## The problem:
Pull every line that includes the word "link" out of the data below and copy it.

----

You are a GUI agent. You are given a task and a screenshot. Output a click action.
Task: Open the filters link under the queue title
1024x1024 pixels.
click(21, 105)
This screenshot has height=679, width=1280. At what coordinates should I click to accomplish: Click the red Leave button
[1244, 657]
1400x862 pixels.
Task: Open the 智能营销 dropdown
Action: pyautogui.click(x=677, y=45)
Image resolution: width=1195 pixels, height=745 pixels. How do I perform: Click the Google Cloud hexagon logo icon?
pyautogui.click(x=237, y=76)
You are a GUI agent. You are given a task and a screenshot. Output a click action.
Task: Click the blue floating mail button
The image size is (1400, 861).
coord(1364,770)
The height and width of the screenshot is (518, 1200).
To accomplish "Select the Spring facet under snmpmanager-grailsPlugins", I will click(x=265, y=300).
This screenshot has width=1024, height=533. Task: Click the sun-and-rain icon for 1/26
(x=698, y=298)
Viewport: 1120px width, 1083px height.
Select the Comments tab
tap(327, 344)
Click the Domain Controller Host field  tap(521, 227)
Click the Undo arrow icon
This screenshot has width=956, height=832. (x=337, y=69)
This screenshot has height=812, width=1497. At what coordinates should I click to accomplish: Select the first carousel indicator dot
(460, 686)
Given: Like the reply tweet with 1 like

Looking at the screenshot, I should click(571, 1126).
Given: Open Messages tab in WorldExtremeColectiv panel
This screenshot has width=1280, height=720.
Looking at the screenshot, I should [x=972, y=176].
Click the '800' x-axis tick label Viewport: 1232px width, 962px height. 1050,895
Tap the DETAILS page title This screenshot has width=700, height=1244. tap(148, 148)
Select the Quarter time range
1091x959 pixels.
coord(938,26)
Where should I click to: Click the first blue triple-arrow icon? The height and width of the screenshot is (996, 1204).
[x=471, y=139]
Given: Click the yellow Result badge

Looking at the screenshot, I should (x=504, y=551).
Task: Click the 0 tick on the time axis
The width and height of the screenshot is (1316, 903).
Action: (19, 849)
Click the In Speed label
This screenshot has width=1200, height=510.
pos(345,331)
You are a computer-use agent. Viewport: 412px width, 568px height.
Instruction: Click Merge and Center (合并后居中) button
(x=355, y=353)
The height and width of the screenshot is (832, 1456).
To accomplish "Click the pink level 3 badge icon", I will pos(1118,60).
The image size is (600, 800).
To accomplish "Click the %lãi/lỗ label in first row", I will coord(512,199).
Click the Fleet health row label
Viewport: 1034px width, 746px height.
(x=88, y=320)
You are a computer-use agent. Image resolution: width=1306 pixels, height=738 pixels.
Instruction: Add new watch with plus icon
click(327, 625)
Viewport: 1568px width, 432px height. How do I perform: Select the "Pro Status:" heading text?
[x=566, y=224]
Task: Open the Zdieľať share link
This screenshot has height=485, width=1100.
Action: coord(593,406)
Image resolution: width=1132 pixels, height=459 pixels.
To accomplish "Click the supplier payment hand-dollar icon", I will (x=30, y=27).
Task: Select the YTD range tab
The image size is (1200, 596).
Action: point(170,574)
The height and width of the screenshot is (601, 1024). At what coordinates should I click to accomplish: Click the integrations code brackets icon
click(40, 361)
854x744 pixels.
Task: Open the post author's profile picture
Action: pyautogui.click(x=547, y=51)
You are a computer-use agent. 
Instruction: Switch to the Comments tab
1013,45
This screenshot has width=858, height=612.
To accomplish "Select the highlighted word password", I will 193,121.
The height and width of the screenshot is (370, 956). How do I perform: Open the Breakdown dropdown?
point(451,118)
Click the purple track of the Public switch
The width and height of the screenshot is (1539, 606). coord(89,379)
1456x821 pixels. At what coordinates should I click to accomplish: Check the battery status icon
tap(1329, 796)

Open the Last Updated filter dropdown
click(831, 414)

----

## Completed task:
Task: Open the filters link under the queue title
Task: Open the Zdieľať share link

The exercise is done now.